Monday of week 17 of Ordinary Time – Gospel


Commentary on Matthew 13:31-35

Two short parables which reflect both the experience of the early Church and also highlight features of the Kingdom. Considering when they were written, they exude an extraordinary level of trust and confidence in God’s power, a trust which was not disappointed although the results were not seen for generations.

The first is the parable of the mustard seed.

The mustard seed is not actually the smallest seed known today, but it was the smallest seed used by Palestinian farmers and gardeners. Nor did it, strictly speaking, produce the largest of trees but, under favourable conditions, it could reach some 10 feet (or 3 metres) in height, big enough to provide shelter for birds.

The early Church, scattered in tiny communities, largely cut off from each other, all over the Mediterranean area must have felt very small, very vulnerable. The idea that in time it would become the central cultural influence all over Europe, Roman and barbarian, must have been beyond the wildest dreams of those early Christians. But that tiny seed did become a large tree providing shelter and comfort to millions and, from the Mediterranean, spread to every corner of the world.

The parable of the yeast in the dough is similar but with a different nuance.

In the Bible, yeast is usually a symbol of that which is evil and corrupt. Jesus warned his disciples about the yeast of the Pharisees (Mk 8:15). Similarly, at the Passover, the Jews eat unleavened bread, that is, bread free from leaven or yeast. In this parable, however, it is presented as a symbol of growth.

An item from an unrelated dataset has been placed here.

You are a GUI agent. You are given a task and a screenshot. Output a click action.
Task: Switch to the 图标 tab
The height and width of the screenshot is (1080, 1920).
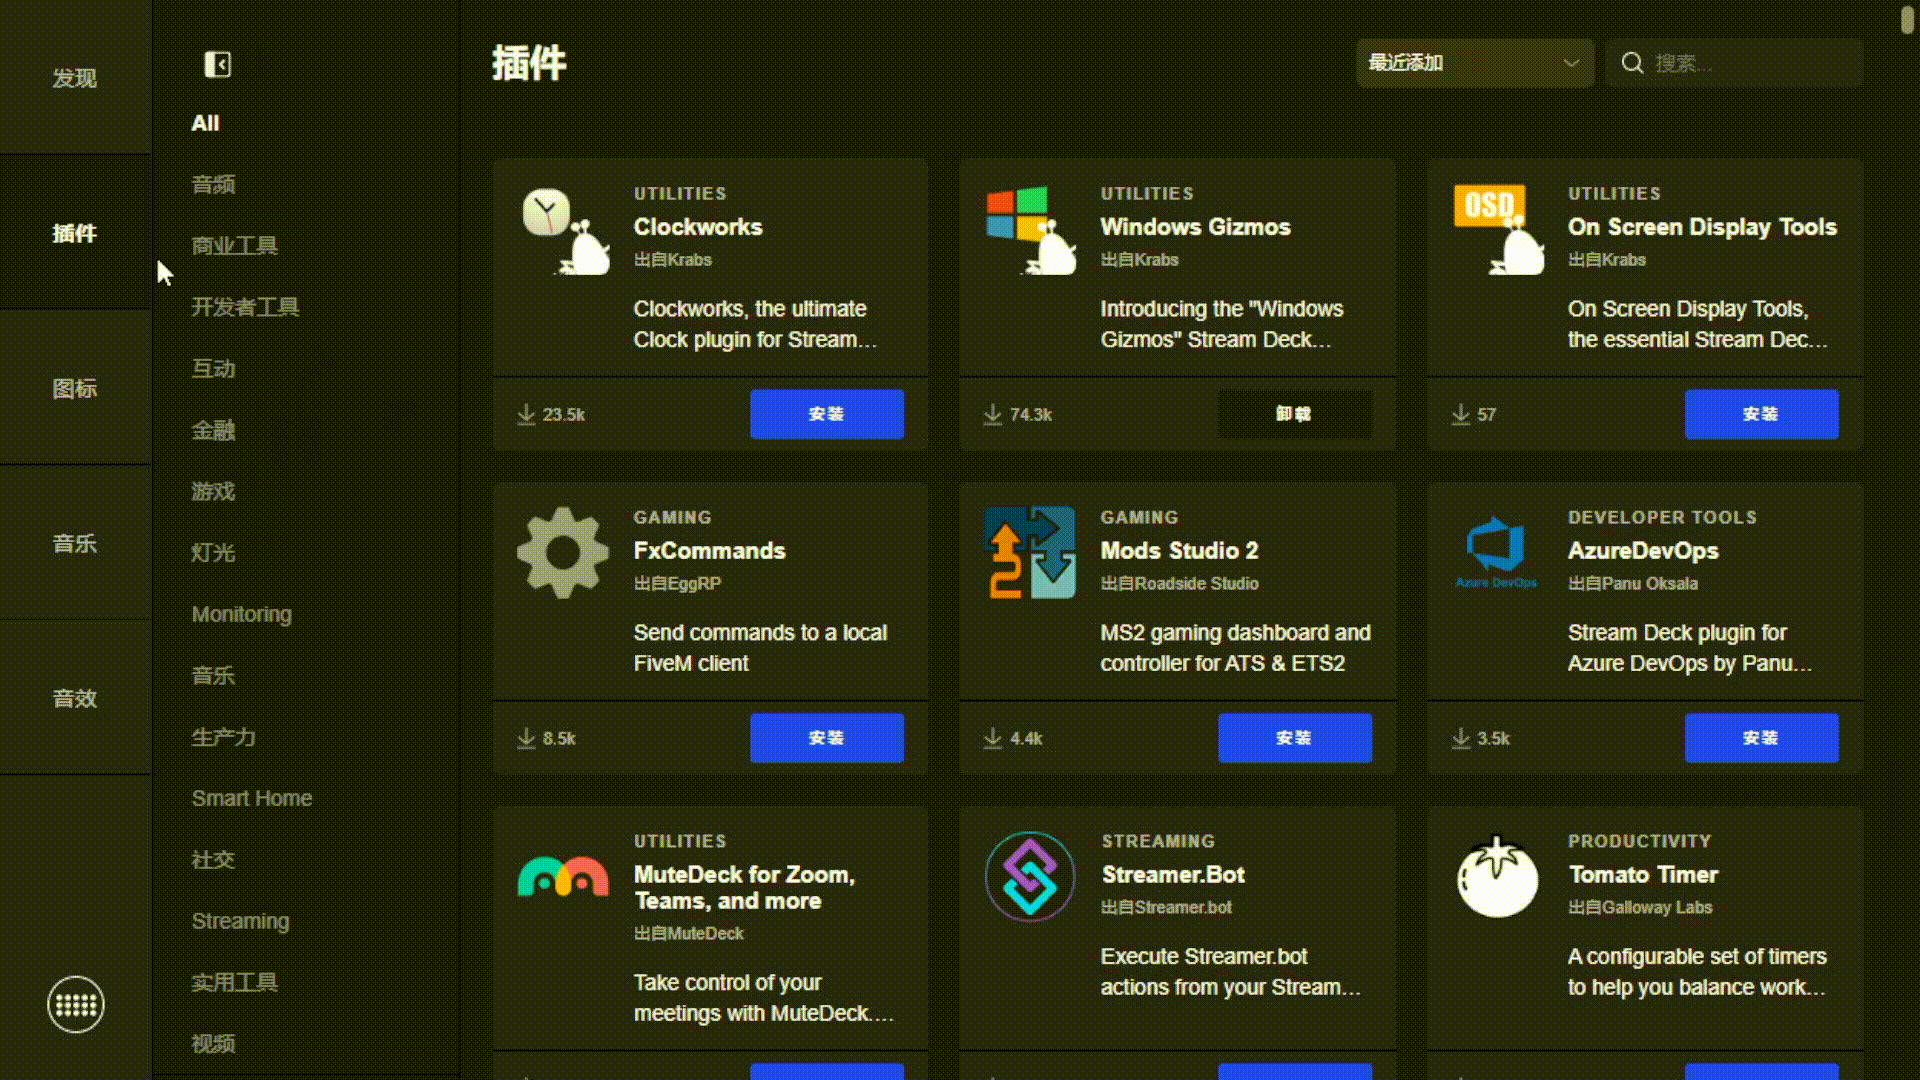point(75,388)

A tiny amount of yeast put into a large batch of dough produces striking results. (The 3 measures would produce enough to feed 100 people!) A dough batch, over a matter of hours, can swell to twice its original size as the process of fermentation takes place. The effects of the yeast, quite invisible, reach to every corner. Again, when this was written, that was not yet the case. The Church had made very little impact on its surrounding societies. But, over the years, its influence grew until Christianity became the prevailing faith and cultural influence of the whole of Europe and then continued to spread out to other parts of the world.

This parable points to a very important element in the life and work of the Church. It only exerts its influence when it is totally immersed in the society it wishes to reach and influence. And it can do this while still being only a small part of the whole. While never identifying itself with many of the prevailing ideologies and values of our societies, Christian communities must at the same time never separate themselves from their surroundings. There is a danger that we become inward-looking and spend most of our energies on the already converted. There is a strong evangelising element in this parable which cannot be ignored.

We need to remember that these are primarily parables of the Kingdom and not just of the Church, which is the imperfect sign of the work of the Kingdom going on in our world. And what these parables say applies first of all to the work of building the Kingdom in our world – it is a work which will go on inexorably, because it is based on truth, love and justice, and which slowly penetrates every corner of every society.

We can become aware to the point of depression at the amount of evil that we see around us and yet there is a gradual forward movement at all levels. But, as the previous parable reminds us, the wheat has always to co-exist with the weeds – both inside and outside the Church, both inside and outside the Kingdom.

Today’s reading concludes with a repetition of the statement that Jesus only spoke to the crowds in parables. And Matthew sees this as the fulfilment of a prophetic text from the Old Testament. It is in fact a quotation from Psalm 78:2 – “I will open my mouth in a parable.”